Thriller romantique moderne.
Un roman mené tambour battant de bout en bout.
La femme du Dr Beck est sauvagement assassinée.
8 ans plus tard, celui-ci a toujours beaucoup de mal à s'en remettre lorsqu'il reçoit un mél contenant une photo récente de sa femme...
Canular douteux ? Réalité trompeuse ? Beck tente de démêler le vrai du faux et se retrouve mêlé malgré lui à une sombre (et dangereuse) intrigue aux multiples ramifications.
Quand j'étais plus jeune et que je commençais tout juste à lire (cad. il y a environ 30 ans ;).), je dévorais les livres de la série du "Club des Cinq" (en Bibliothèque Rose, pour ceux qui ont connu le Club des Cinq autrement qu'à la TV en dessin animé ;).).
Je faisais même des concours de lecture avec des copains, à savoir qui terminerai son Club des Cinq le plus rapidement.
Habituellement ça nous prenait quelques heures à lire le soir en rentrant après l'école. (Bah oui, ni TV - enfin si une vieille en Noir et Blanc avec 3 chaines et pas de programme spécifique pour les enfants à part Bonne Nuit les Petits - , ni consoles à cette époque lointaine ;).)
Eh bien, Ne le Dis A Personne, c'est un peu un Club des Cinq pour adulte.
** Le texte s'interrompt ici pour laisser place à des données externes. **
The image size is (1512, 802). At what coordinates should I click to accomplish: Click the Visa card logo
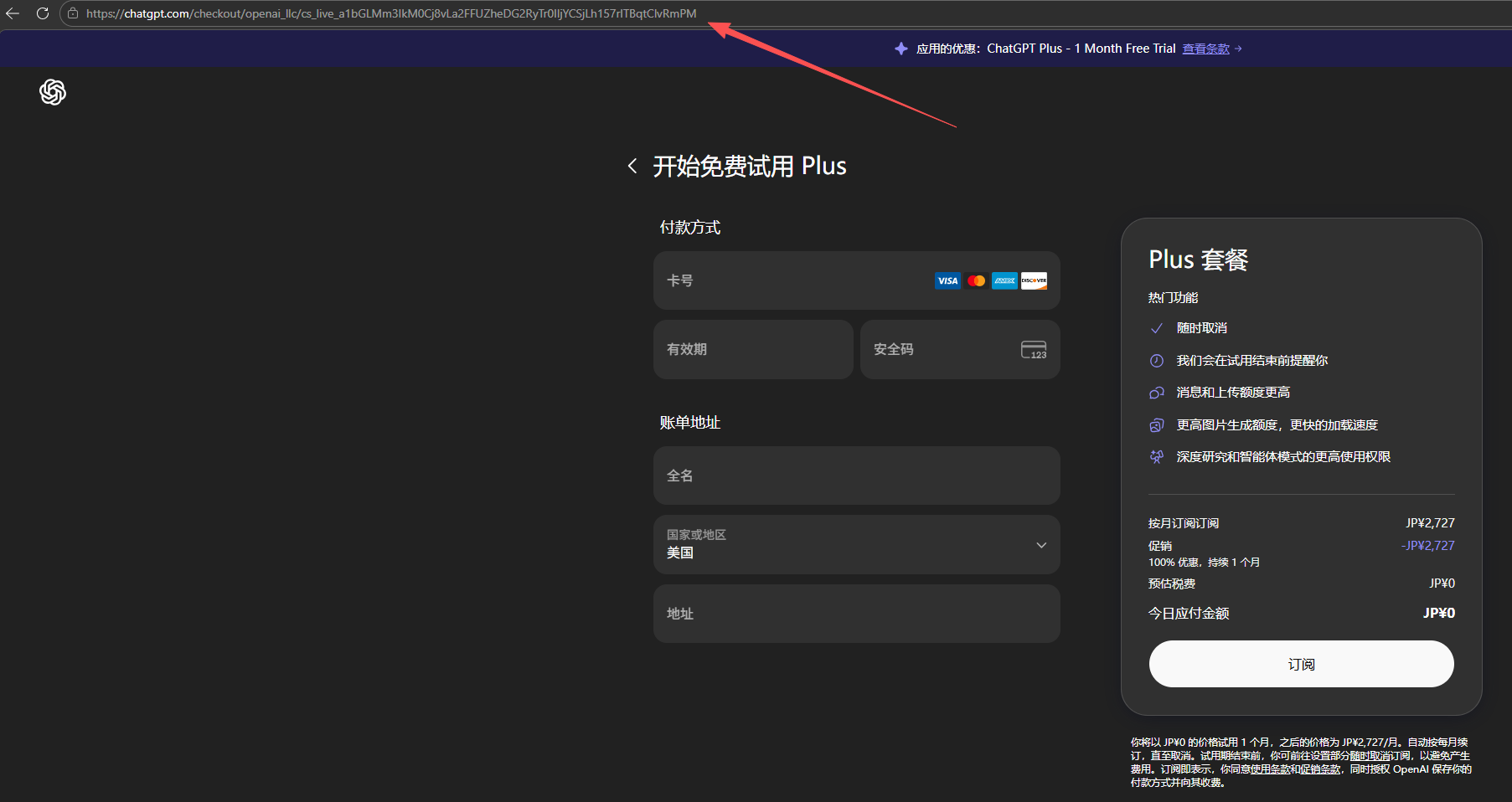tap(947, 281)
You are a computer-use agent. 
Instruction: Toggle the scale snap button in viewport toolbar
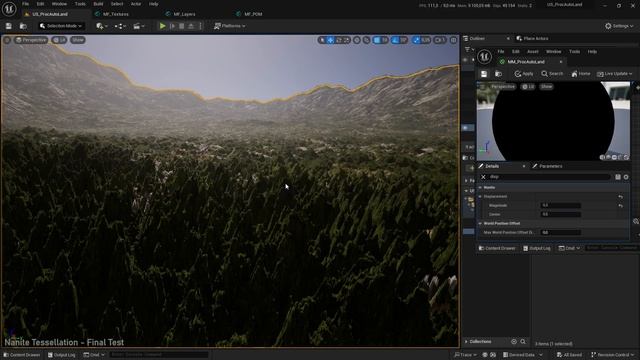pos(421,40)
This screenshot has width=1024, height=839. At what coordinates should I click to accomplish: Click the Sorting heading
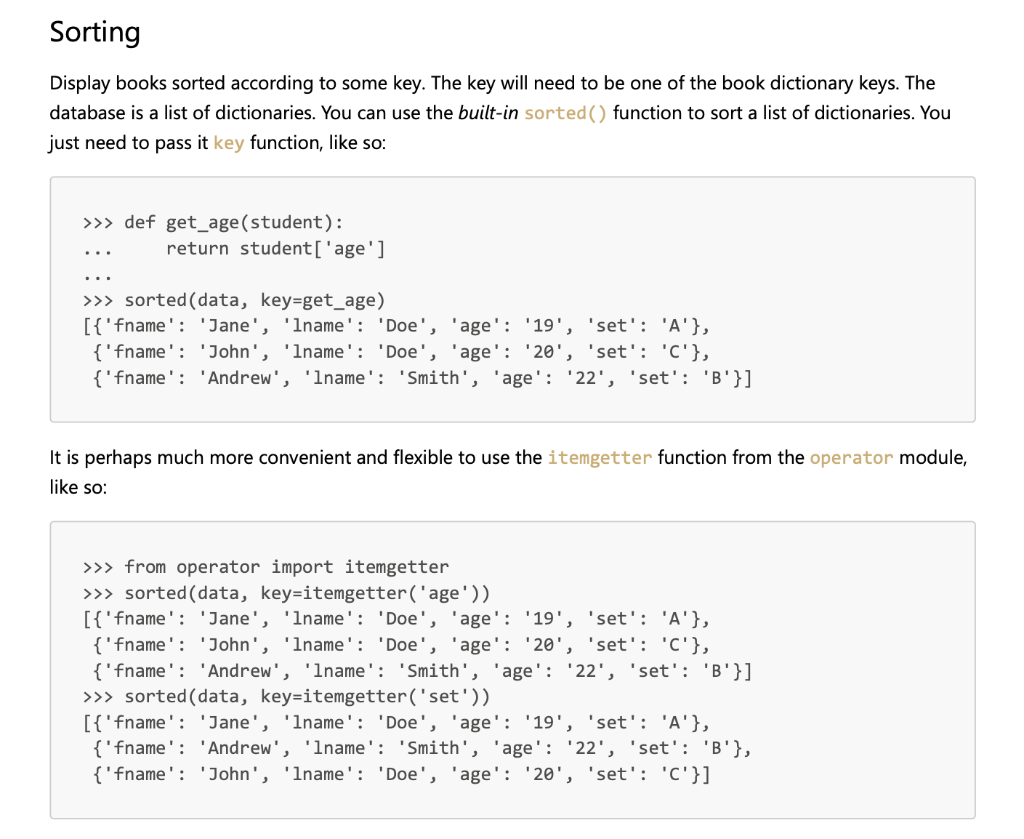pos(95,32)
Attention, je ne dis aucunement ça péjorativement, j'ai adoré lire les Club des Cinq et j'ai bien aimé aussi lire (et relire) le roman de Coben.
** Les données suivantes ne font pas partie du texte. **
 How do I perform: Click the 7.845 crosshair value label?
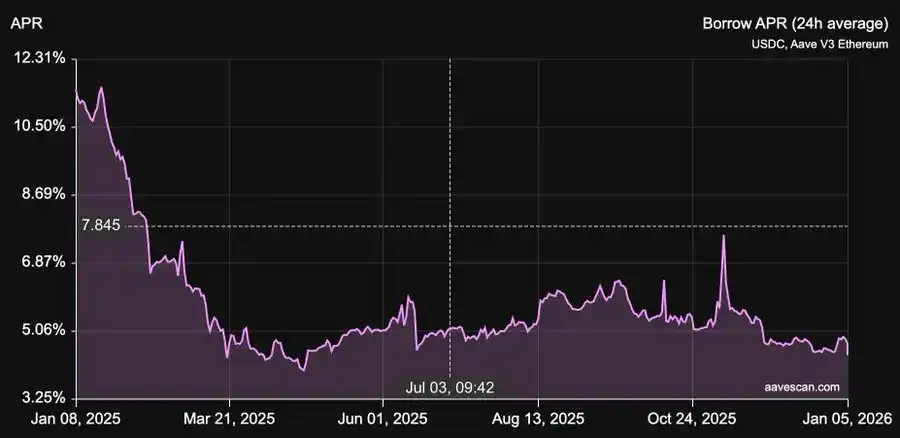point(100,226)
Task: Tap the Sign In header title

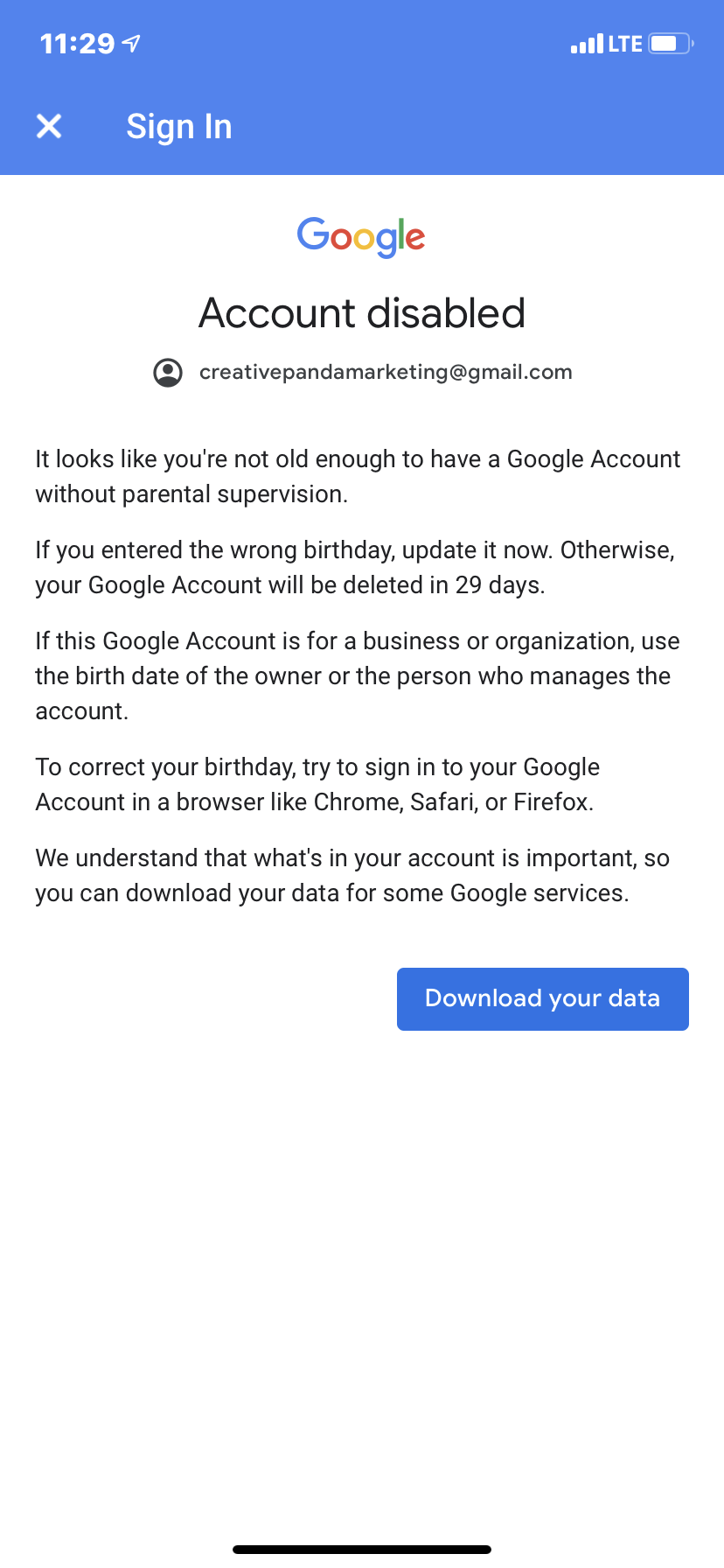Action: pos(179,127)
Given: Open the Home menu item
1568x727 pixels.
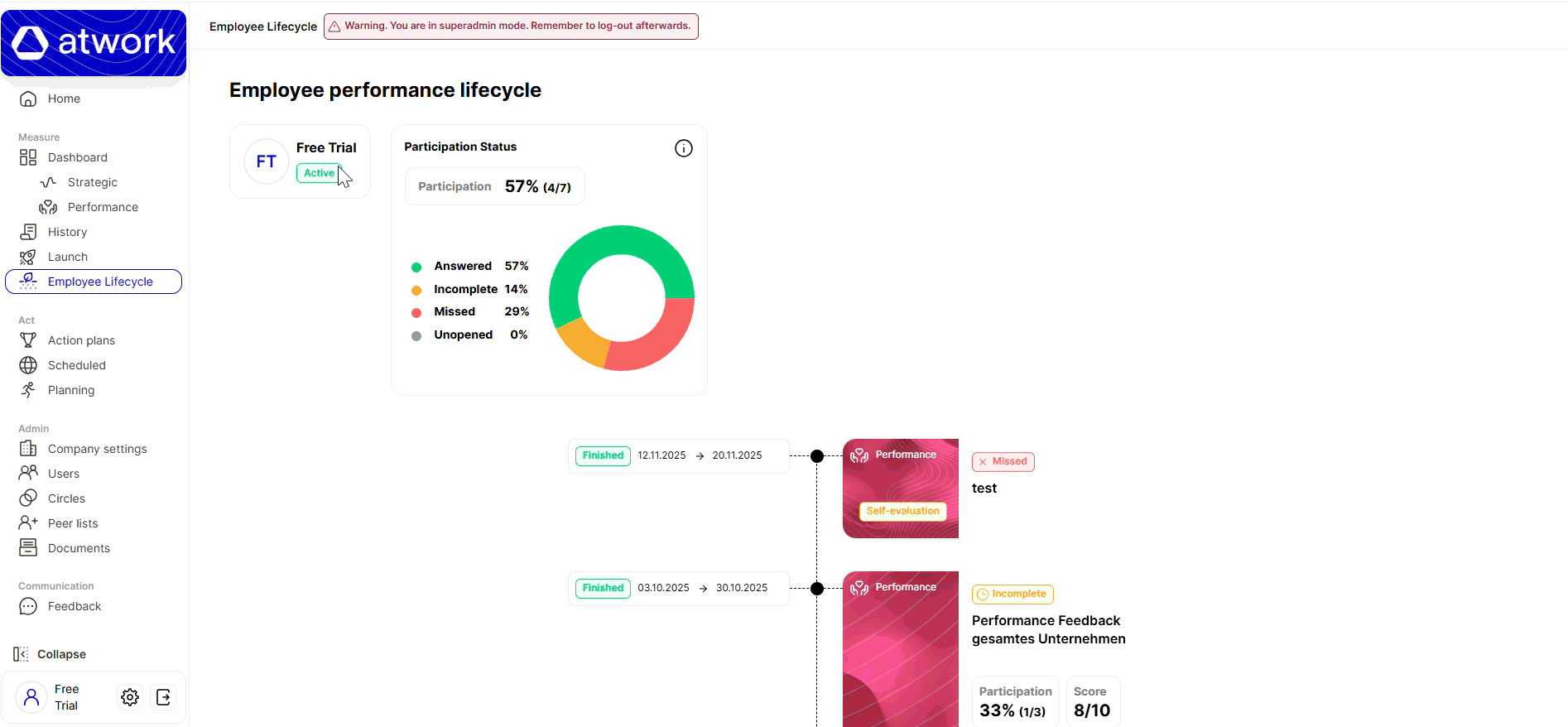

L'analogie Cd5 et NlDaP, c'est juste au niveau littéraire, ce sont des livres plaisants qui se lisent bien ET VITE ;).
Harlan Coben écrit des romans complexes au niveau de l'intrigue aux multiples points de vues, multiples personnages, multiples rebondissements... dans un style très simple (attention je n'ai pas dit simpliste !) et dynamique.
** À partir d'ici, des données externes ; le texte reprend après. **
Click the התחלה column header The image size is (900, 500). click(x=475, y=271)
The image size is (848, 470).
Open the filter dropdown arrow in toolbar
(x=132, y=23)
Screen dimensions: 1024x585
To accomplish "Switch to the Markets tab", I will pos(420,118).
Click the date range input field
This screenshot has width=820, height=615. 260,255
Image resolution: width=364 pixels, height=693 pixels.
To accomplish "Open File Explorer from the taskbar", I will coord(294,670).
Parfois la cohérence est mise de côté au profit de la facilité de lecture, on entre dans le roman comme dans du beurre, on a un peu l'impression de regarder un thriller américain au cinéma ou à la TV (un soir où on a envie de se détendre et de ne pas regarder un film d'auteur à la française).
Pour reprendre une analogie ludique, parfois les auteurs de jeux de société relâchent un peu leurs règles au profit de la jouabilité et du plaisir de jouer.
Eh bien là c'est pareil, Coben privilégie le plaisir de lire par rapport à un certain réalisme.
Et l'alchimie fonctionne parfaitement.
Tout à notre plaisir de suivre les (mes)aventures du Dr Beck, on en oublie (on occulte inconsciemment) de chipoter sur les quelques faiblesses du scénario.
On est loin par exemple du réalisme proposé par une Elisabeth George, peut-être plus proche de Philip le Roy ou d'un
Dan Brown.
Se faire plaisir en lisant n'a rien de honteux bien au contraire.
Le livre américain a donné lieu à un très bon film français réalisé par Guillaume Canet en 2006.
Ce film comporte pas mal de différences avec le livre.